For cases of uncommon emergencies like nuclear or radiological incidents, real-life empirical data are sparse. Animal experiments give valuable information, but interspecies differences are associated with uncertainties. Experimental studies on volunteers are sometimes possible, but limited in scope for ethical reasons. Biokinetic and dosimetric models are difficult to validate and associated with uncertainties. Nevertheless, modeling and simulations may be an effective and efficient tool permitting to support planning processes and develop or optimize therapeutic dosage schemes. The findings based on our models of thyroidal protection by iodine and perchlorate seem to confirm the high efficacy of stable iodine in case of acute iodine-131 exposure, but show the superiority of perchlorate in the case of prolonged exposures.
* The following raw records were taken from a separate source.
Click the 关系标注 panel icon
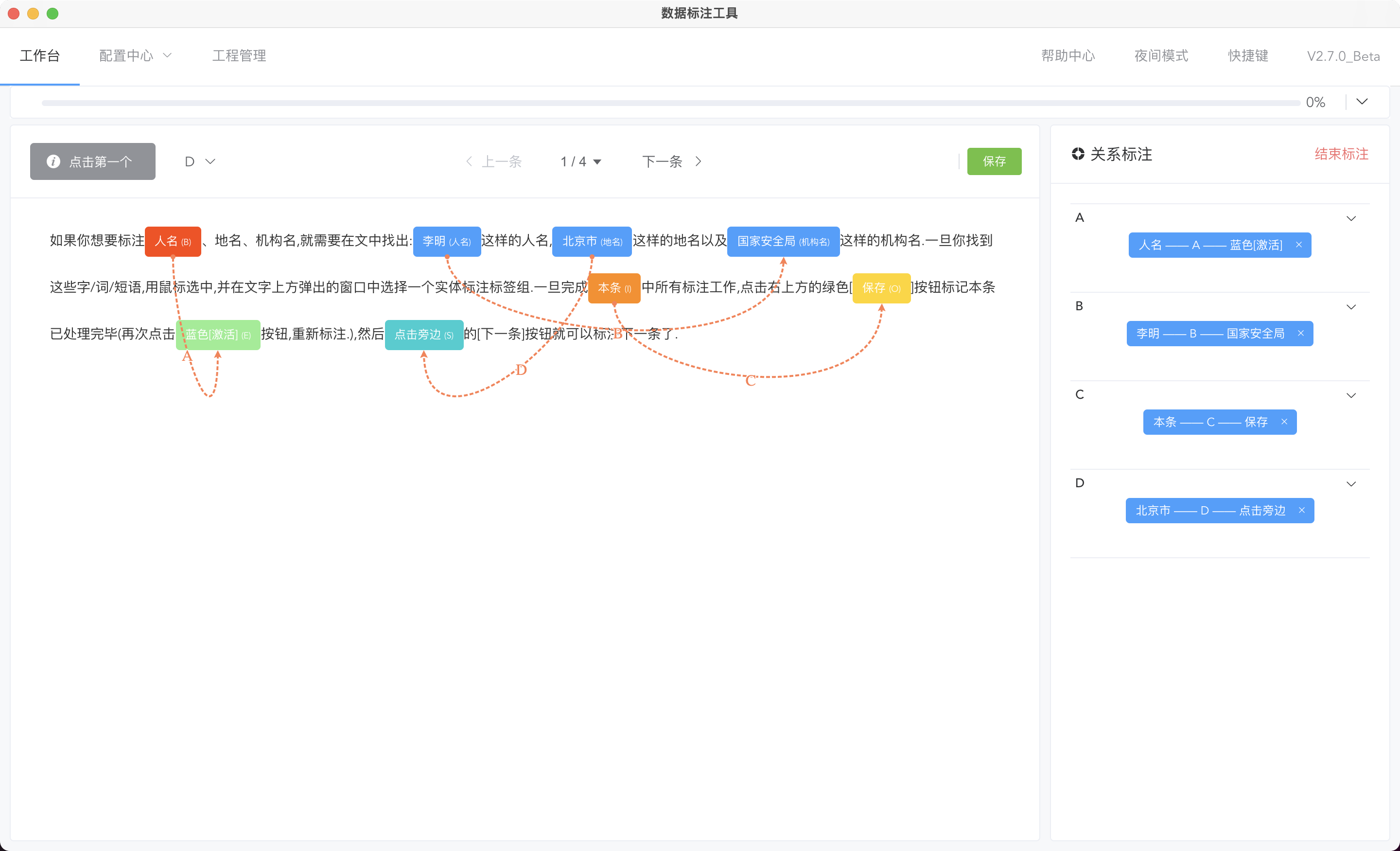This screenshot has height=851, width=1400. pos(1077,154)
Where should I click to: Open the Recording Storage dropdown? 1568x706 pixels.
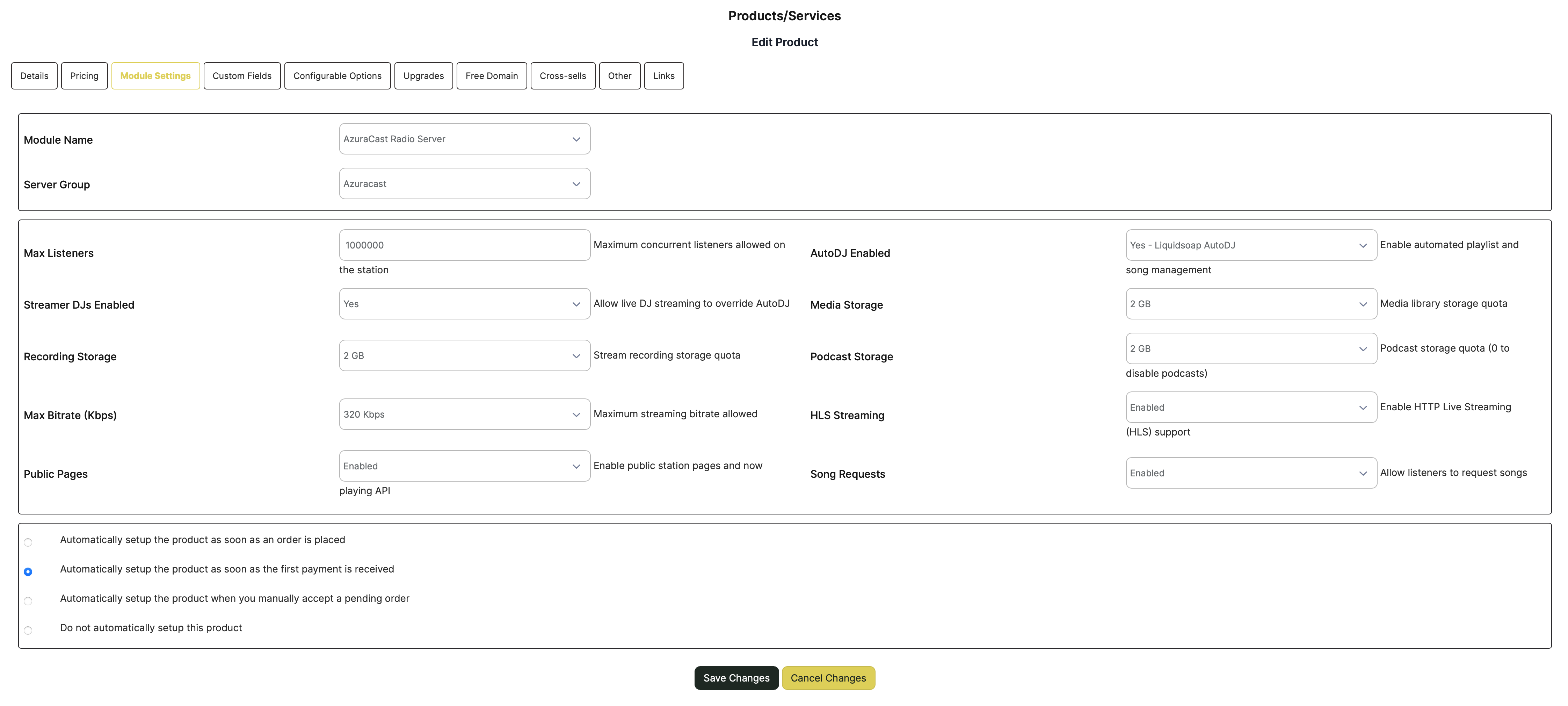(x=464, y=356)
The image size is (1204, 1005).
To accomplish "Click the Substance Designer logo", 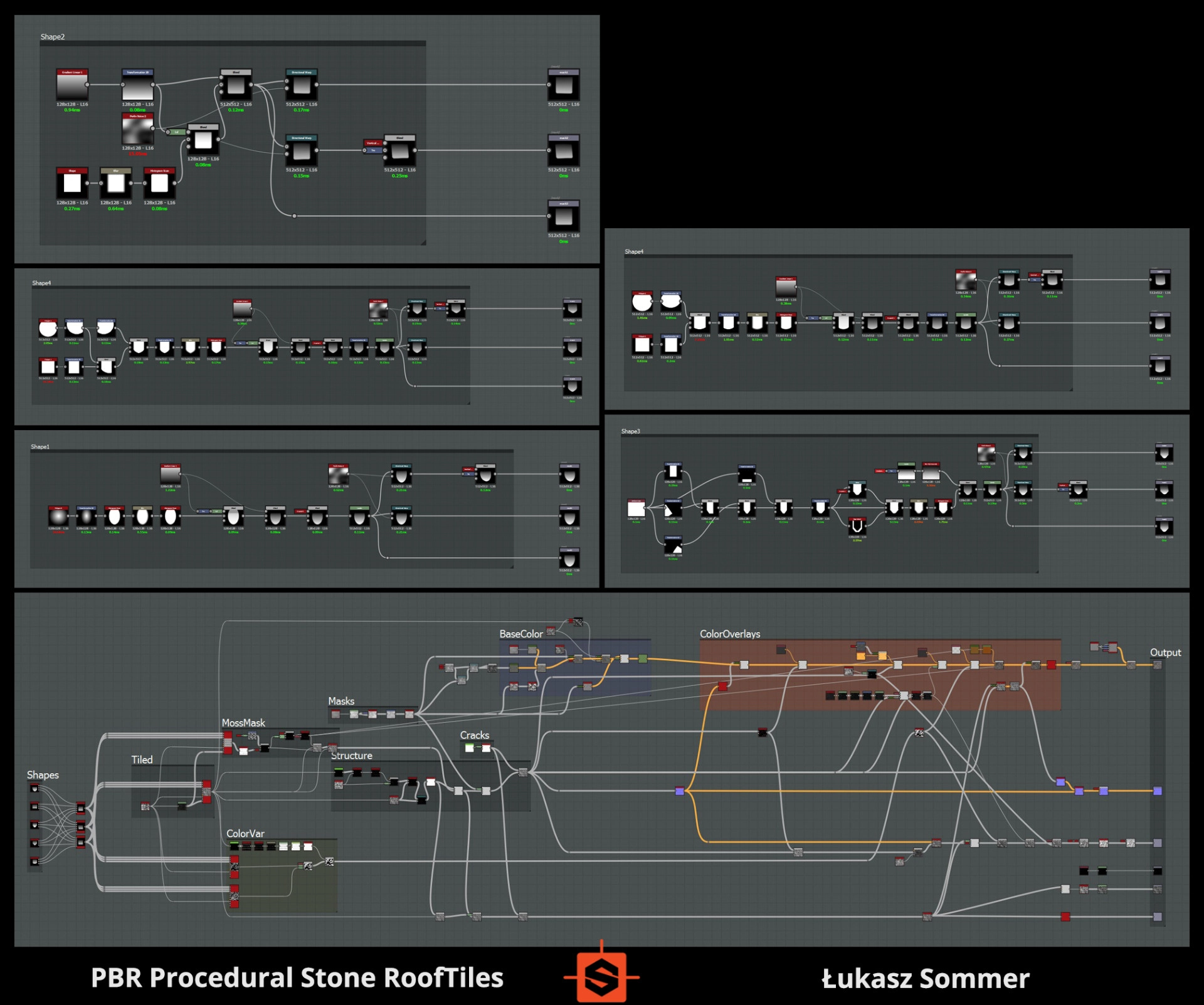I will coord(601,977).
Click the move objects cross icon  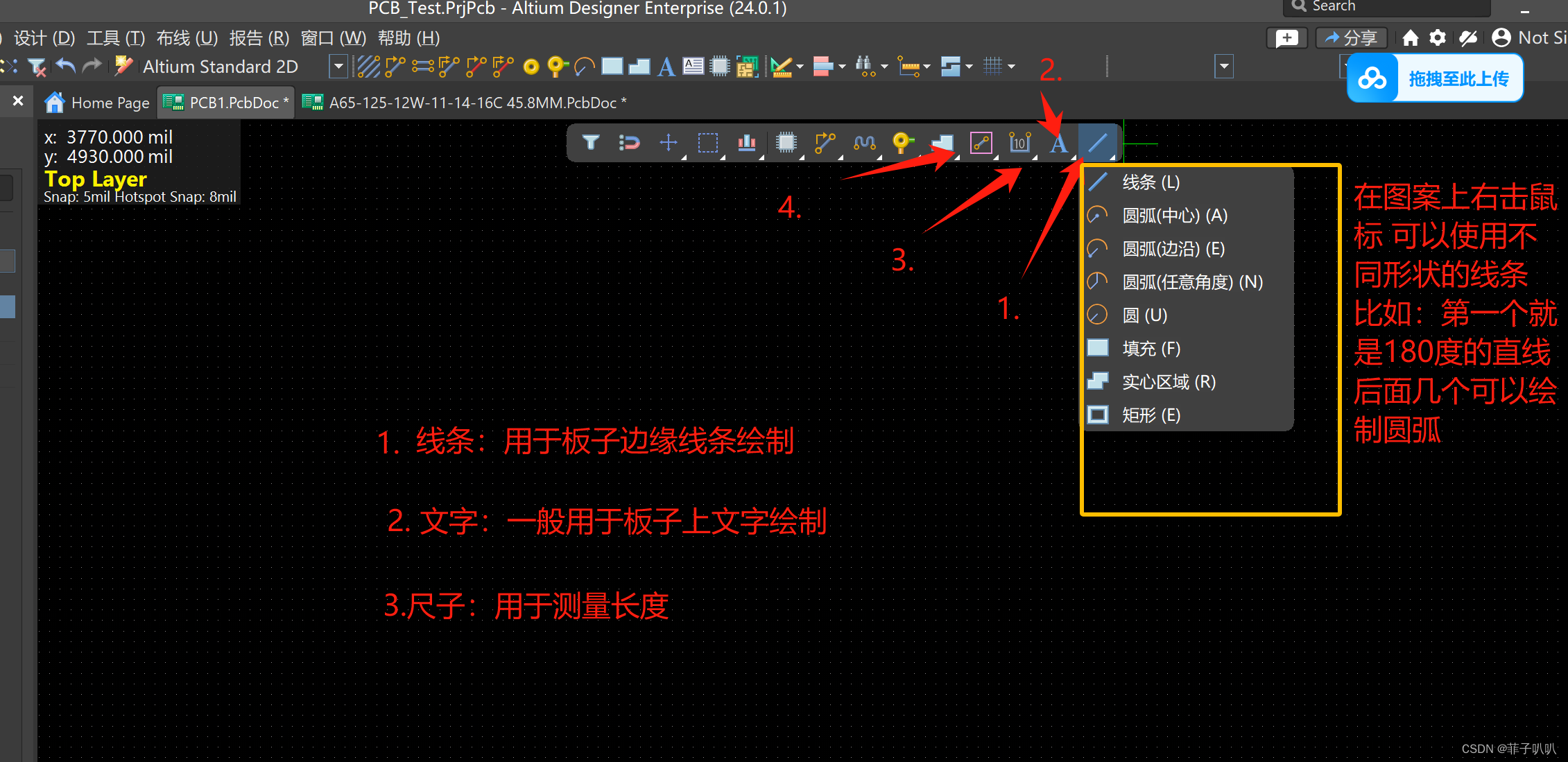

This deserves further analysis taking also into account the side effects and the sensitivity of particularly vulnerable subpopulations of patients. Moreover, in nuclear or radiological emergencies, prophylactic medications should never be considered as stand-alone protective actions, but should always be embedded in a broader plan for further protective measures like, e.g., sheltering and/or evacuation, even if this may reveal difficult when a larger number of victims are involved.